Uhh… dammit, that Rave-dos dude keeps coming on the TV. He must be, like, on every channel or something.
Nyaaah, butthole, get the hell off our TV, dammit!!!
Don’t change it, dude — he must be about to say something cool, like, because of the law of beverages, or something.
…and since I’ve been watching the entire series on my smartphone on my long Tube journeys in the mornings, I’ve discovered that I’m a metal fan, getting into bands like Black Sabbath and Gwar, who have helped me overcome the depression that blighted…
Check it out, he said “long tube”! Heh heh hm heh heh, boioioioioing!
Shut up Beavis, he also said “Gwar”. Uh huh huh huh, Gwar rules!
Yeah, really!
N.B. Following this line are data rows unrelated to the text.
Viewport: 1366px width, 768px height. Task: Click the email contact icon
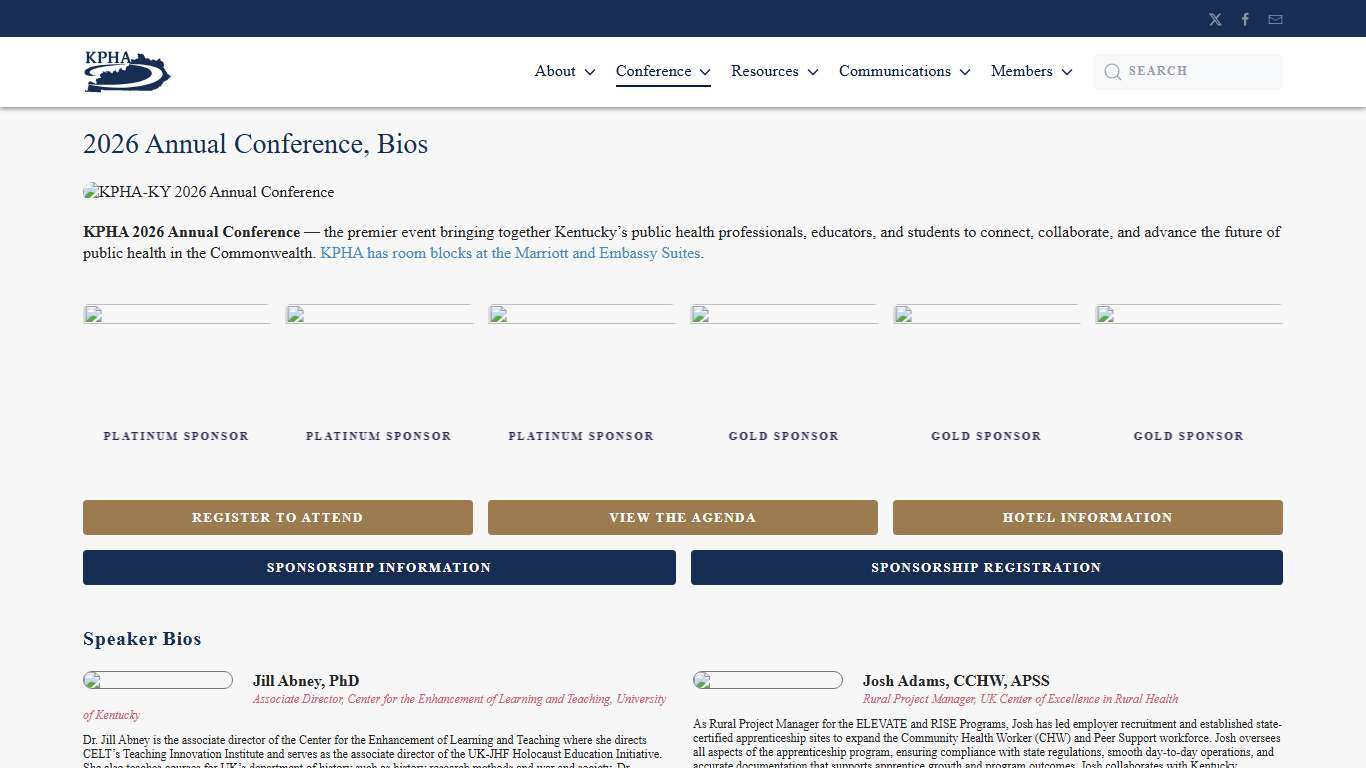(1275, 18)
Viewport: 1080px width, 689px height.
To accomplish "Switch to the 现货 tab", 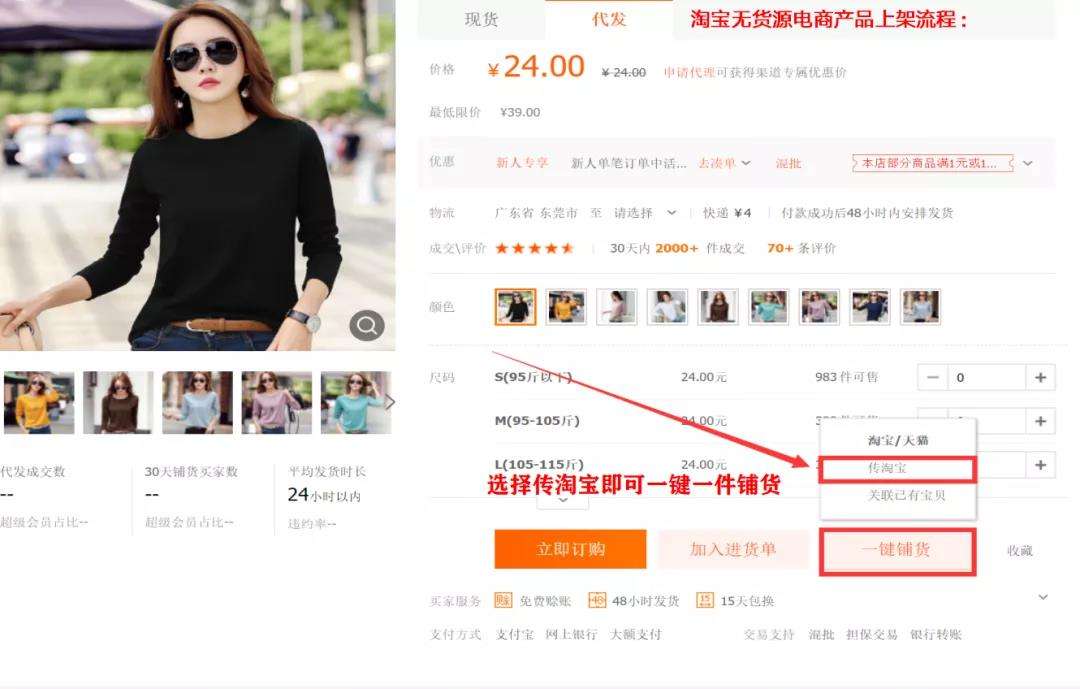I will [x=481, y=20].
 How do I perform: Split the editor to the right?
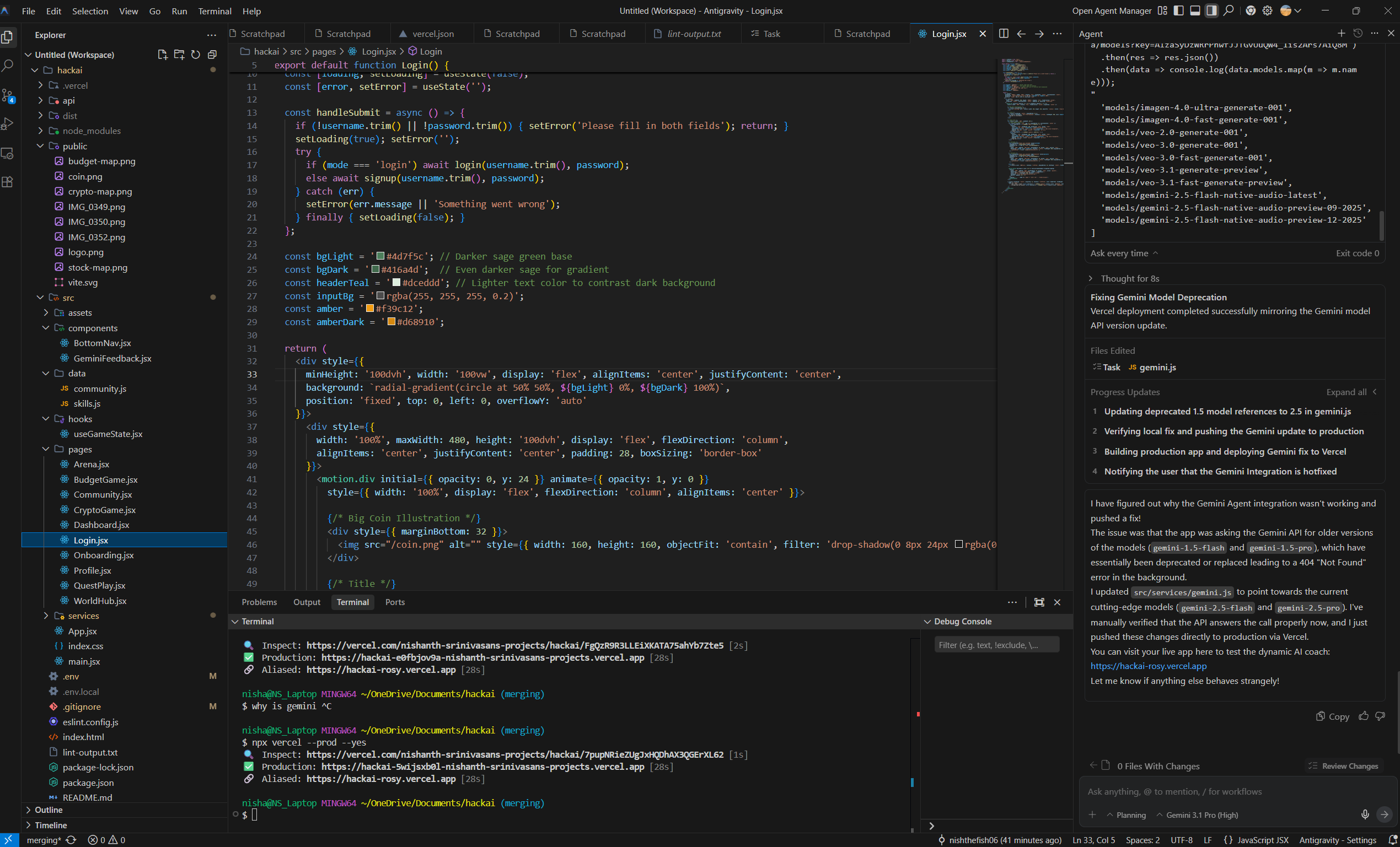pos(1004,34)
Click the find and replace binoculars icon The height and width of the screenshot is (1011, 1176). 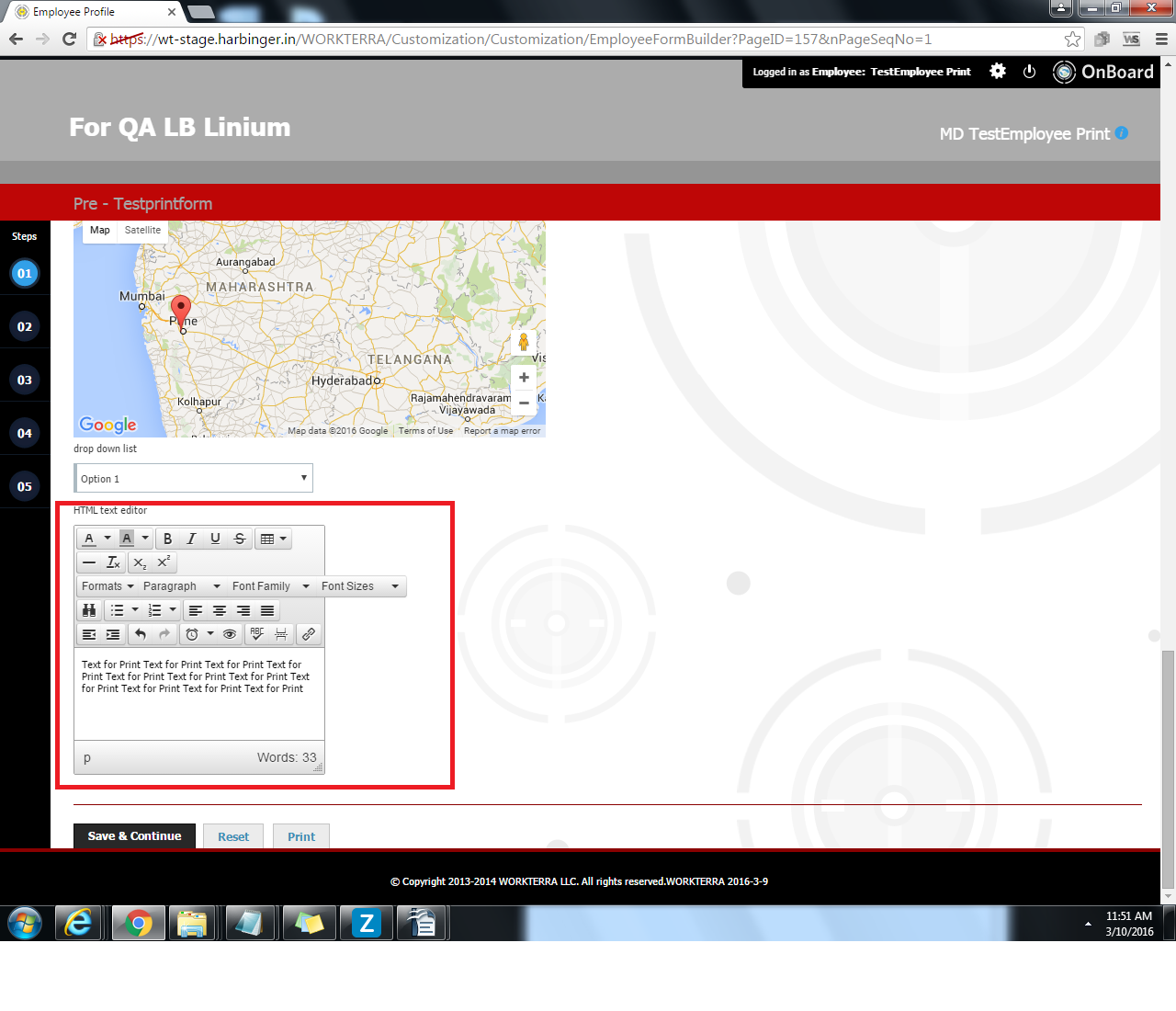coord(89,610)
I wonder if there’s, like, a video on...
That was cool! Is there anything else, like, on? Uh huh huh huh, “on”.
Um… no, it’s that wussie again. Dammit, he makes me want to get some nachos.
Um… so I wouldn’t, like, be here, watching him on TV, heh heh hm heh heh.
…watching the series right from the beginning, since I’m a purist and have also been re-reading Terry Pratchett’s Discworld novels from the start, and putting whole albums on my smartphone instead of specific tracks…
Uhh… this sucks — like, he won’t shut up and stuff. Like, it’s the same stuff over and over again. Uh huh huh huh huh huh…
Yeah, heh heh heh hm heh heh, he needs to get some, like, new ideas or something.
Uhh… what should we do, like, while we wait for him to not be talking and stuff?
Um… let’s go break something!
Uh huh huh huh, yeah, that would be cool.